Multicenter study of heart failure phenotypes and physician-adjudicated etiologies in people with HIV.

Abstract

Background: Limited systematic data exist on HF phenotypes in contemporary HIV care, and no prior multicenter studies have investigated physician-adjudicated phenotypes and etiologies of HF in PWH.

Methods: We adjudicated HF events and sub-phenotypes occurring between January 1, 2010 and December 31, 2021 at two large urban clinical centers within the CFAR Network of Integrated Clinical Systems (CNICS) cohort. Using Cox proportional hazard regression, hazard ratios were calculated to examine associations of HIV-specific and cardiometabolic risk factors with incident HF among PWH. Exploratory analyses investigated presence of physician-adjudicated ischemic and non-ischemic etiologies of HF.

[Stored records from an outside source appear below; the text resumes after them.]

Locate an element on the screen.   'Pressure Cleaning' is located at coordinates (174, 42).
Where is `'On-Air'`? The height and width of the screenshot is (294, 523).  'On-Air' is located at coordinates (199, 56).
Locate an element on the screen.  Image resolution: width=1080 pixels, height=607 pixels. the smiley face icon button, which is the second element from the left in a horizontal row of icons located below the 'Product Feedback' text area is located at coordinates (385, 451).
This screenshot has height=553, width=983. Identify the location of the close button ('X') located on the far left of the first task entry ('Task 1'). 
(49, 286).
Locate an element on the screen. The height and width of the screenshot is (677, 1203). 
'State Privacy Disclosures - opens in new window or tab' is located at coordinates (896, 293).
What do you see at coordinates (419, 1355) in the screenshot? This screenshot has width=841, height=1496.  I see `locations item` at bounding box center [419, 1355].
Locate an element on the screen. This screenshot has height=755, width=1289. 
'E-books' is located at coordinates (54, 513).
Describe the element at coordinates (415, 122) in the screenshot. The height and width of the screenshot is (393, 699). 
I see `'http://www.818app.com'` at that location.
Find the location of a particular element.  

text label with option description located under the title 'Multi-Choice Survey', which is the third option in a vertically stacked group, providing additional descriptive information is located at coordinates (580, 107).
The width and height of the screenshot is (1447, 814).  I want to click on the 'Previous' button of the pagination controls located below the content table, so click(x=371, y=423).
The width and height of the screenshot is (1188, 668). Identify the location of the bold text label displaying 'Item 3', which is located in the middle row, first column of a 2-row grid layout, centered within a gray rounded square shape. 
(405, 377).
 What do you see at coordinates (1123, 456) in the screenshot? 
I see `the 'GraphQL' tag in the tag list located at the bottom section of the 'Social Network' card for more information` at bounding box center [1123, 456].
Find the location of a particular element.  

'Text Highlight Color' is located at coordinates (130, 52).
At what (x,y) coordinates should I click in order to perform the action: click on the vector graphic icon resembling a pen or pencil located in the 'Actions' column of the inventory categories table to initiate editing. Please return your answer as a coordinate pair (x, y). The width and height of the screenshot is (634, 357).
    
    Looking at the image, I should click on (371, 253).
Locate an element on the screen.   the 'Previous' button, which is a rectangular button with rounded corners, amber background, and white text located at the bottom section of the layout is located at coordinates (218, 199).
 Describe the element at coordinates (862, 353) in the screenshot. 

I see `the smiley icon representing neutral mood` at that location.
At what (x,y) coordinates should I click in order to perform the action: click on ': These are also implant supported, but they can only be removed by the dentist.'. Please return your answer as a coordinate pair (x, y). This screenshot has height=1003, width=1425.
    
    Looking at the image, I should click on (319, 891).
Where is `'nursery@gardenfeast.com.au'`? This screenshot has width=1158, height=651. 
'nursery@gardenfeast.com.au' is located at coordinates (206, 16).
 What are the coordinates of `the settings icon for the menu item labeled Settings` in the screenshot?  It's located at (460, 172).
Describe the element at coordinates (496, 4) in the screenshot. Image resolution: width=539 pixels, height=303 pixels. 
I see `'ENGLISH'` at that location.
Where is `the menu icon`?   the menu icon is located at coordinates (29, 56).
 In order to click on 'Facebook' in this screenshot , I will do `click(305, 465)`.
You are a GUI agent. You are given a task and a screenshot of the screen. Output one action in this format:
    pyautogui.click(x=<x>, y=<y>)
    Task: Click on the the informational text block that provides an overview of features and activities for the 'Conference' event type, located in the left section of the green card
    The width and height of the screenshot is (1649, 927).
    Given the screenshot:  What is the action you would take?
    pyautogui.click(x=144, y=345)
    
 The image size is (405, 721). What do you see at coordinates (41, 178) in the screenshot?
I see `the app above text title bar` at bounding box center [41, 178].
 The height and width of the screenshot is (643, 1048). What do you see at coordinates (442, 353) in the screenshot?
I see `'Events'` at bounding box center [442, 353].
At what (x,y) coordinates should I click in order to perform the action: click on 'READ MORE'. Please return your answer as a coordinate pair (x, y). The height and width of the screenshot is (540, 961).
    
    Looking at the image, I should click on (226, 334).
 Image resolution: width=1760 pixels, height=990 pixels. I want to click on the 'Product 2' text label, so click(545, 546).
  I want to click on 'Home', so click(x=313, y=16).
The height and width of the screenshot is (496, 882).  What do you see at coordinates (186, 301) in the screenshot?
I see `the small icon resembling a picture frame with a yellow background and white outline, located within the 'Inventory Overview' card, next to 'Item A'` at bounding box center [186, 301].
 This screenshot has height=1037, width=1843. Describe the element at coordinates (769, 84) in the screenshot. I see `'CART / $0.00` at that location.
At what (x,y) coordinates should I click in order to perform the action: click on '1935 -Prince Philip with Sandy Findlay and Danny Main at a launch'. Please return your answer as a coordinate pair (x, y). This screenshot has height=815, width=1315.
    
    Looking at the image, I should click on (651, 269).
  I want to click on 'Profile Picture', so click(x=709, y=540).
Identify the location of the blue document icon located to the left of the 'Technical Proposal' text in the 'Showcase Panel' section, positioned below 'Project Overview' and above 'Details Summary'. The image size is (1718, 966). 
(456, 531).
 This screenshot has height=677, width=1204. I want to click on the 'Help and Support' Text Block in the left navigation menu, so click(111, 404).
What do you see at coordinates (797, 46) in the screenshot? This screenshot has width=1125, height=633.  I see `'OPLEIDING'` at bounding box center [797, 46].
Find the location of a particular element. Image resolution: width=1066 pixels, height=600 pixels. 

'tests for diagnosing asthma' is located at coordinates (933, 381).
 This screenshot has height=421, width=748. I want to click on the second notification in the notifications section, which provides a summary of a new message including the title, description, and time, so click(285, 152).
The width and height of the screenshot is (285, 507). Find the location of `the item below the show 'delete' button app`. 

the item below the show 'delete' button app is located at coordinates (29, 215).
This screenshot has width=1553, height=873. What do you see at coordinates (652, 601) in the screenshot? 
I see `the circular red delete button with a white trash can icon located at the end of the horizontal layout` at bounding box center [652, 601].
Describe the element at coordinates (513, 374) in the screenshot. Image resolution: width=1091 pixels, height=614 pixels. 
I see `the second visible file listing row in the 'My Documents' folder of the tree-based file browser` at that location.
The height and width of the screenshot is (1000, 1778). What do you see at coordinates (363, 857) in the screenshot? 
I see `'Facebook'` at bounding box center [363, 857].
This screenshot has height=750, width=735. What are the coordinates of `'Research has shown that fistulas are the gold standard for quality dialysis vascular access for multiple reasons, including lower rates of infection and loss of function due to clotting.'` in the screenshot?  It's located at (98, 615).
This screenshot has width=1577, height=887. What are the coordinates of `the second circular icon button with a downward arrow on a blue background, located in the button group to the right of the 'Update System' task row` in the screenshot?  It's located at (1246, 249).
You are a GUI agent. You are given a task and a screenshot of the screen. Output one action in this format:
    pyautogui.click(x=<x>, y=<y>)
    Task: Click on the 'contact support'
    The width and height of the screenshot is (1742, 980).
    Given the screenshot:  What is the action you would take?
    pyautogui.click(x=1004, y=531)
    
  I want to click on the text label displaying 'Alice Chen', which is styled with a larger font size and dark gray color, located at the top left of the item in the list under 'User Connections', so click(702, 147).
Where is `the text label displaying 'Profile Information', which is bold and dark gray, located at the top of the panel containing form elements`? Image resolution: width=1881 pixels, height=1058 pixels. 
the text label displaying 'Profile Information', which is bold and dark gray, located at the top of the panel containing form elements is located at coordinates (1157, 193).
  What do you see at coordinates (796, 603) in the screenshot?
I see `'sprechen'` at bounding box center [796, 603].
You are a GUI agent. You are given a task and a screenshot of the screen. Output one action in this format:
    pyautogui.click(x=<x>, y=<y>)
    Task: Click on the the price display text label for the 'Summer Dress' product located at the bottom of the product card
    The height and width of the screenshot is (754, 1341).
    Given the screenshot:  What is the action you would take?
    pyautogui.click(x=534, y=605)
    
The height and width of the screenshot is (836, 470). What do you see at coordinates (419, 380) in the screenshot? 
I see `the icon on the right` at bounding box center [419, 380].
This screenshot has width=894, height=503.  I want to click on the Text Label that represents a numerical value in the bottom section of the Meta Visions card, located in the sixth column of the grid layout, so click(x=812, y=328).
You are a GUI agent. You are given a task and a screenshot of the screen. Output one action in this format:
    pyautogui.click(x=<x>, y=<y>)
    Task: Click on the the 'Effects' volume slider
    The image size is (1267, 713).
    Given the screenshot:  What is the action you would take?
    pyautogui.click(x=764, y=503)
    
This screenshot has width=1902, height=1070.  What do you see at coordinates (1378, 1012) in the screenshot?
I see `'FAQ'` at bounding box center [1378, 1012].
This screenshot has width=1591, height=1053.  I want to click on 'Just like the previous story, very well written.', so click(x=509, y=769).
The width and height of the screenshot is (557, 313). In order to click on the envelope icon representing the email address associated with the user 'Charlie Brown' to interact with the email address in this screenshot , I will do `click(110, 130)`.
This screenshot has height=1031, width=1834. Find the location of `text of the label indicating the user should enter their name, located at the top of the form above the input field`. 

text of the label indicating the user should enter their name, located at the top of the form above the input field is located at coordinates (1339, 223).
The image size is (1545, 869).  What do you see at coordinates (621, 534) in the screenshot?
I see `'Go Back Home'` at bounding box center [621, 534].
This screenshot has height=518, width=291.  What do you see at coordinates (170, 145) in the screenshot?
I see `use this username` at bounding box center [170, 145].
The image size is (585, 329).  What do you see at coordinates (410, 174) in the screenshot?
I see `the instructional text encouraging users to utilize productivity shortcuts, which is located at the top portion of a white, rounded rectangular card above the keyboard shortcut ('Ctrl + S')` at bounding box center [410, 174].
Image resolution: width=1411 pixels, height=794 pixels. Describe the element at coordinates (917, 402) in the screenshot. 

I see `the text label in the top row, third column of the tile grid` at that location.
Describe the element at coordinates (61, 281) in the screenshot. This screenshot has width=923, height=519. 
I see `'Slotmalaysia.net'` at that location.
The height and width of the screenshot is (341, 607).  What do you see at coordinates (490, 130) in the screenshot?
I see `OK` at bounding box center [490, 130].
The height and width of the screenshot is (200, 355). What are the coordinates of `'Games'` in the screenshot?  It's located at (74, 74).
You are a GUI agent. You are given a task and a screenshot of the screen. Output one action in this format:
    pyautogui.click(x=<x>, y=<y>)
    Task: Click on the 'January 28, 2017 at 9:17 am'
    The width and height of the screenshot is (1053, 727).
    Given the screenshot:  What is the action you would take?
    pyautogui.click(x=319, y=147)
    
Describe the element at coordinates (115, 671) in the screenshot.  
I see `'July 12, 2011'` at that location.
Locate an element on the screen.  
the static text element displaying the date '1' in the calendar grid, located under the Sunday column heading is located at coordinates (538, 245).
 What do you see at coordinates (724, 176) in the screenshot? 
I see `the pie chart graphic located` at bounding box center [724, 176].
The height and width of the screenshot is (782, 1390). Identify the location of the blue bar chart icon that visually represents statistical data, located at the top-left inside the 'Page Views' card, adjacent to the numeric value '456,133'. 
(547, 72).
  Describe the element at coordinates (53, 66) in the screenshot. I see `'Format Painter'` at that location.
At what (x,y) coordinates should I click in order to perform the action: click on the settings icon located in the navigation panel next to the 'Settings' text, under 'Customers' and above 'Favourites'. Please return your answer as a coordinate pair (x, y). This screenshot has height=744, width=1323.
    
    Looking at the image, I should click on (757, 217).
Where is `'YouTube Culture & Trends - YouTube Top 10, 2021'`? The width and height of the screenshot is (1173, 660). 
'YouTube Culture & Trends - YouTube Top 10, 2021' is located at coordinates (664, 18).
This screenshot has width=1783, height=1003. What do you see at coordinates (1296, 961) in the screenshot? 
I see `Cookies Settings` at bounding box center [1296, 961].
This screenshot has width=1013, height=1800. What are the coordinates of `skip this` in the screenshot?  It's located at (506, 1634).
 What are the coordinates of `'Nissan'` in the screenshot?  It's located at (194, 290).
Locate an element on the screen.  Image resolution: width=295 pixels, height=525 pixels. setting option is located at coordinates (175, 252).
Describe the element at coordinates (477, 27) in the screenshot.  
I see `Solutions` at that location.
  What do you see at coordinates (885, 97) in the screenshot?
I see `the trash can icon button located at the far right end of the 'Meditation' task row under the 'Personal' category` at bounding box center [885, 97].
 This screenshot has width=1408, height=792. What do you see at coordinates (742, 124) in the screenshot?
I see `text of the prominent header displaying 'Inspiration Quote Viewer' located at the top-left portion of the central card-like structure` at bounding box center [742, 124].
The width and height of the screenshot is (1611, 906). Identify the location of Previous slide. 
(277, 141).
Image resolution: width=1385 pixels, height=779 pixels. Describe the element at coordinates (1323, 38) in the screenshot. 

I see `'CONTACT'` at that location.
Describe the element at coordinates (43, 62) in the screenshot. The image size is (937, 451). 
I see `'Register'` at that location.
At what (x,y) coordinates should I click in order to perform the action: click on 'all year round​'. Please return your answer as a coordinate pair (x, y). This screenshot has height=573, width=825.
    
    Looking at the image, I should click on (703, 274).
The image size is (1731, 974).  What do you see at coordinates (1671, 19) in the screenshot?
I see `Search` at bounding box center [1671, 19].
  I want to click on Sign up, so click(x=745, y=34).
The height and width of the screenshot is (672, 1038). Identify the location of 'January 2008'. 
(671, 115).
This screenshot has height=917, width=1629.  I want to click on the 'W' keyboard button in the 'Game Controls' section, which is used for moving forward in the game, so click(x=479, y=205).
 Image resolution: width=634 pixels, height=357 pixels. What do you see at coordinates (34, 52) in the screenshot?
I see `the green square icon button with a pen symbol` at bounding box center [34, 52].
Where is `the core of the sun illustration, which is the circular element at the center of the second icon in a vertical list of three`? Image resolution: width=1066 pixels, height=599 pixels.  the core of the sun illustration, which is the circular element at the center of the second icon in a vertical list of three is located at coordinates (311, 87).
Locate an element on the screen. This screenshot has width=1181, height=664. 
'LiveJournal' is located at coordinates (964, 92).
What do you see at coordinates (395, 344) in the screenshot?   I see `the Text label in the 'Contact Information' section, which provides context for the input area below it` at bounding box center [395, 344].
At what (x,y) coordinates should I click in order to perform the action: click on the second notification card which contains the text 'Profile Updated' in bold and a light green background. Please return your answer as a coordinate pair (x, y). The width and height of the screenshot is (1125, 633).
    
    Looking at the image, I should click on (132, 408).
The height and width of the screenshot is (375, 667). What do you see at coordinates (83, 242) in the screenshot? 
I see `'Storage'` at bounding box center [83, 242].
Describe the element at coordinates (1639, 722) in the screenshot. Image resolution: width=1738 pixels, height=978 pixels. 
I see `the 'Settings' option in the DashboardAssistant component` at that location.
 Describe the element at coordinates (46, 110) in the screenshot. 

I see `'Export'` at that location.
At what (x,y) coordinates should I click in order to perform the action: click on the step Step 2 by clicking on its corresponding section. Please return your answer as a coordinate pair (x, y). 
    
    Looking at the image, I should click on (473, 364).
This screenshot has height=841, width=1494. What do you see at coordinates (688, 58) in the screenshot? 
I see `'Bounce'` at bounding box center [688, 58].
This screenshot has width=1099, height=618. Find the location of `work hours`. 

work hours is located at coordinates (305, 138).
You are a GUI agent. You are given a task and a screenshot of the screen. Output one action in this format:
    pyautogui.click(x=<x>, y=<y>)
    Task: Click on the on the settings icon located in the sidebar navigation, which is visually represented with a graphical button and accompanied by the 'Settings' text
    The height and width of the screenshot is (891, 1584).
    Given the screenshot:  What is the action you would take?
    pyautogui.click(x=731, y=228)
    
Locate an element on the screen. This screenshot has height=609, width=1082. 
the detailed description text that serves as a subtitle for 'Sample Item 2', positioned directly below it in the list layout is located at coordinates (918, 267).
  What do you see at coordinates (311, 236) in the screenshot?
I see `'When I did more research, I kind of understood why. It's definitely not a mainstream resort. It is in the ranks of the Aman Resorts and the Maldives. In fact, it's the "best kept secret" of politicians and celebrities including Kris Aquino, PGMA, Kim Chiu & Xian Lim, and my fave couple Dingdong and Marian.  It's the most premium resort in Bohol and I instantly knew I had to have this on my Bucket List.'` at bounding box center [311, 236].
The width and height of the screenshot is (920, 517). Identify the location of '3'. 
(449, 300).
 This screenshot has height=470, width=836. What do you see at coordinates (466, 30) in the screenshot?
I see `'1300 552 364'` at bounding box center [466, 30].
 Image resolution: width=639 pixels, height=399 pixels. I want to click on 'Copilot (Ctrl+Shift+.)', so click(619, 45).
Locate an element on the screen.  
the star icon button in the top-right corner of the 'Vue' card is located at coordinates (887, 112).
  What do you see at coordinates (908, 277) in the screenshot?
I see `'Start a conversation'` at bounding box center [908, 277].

Results: Of 402 individuals with events screened as possible HF, 289 were adjudicated as HF. Of these 289, 77 were prevalent at baseline and 212 were incident. Higher viral load and lower CD4 T cell count were associated with incident HF. In addition, older age, smoking, hypertension, diabetes mellitus, history of myocardial infarction (MI), and renal insufficiency were associated with higher HF risk. Nonischemic HF etiologies were more common than ischemic, and HF with reduced ejection fraction (HFrEF) was more common than preserved ejection fraction (HFpEF). Despite distinct demographic and risk factor compositions between the two sites, HF phenotypes were similar.

Conclusion: HIV viremia, low CD4 T cell count, traditional CVD risk factors, and renal insufficiency were associated with higher risk for HF. The predominant HF subtype was non-ischemic HF. While further studies are needed, our findings suggest HF prevention and management in PWH will require addressing complex interactions between HIV-related and traditional CVD risk factors.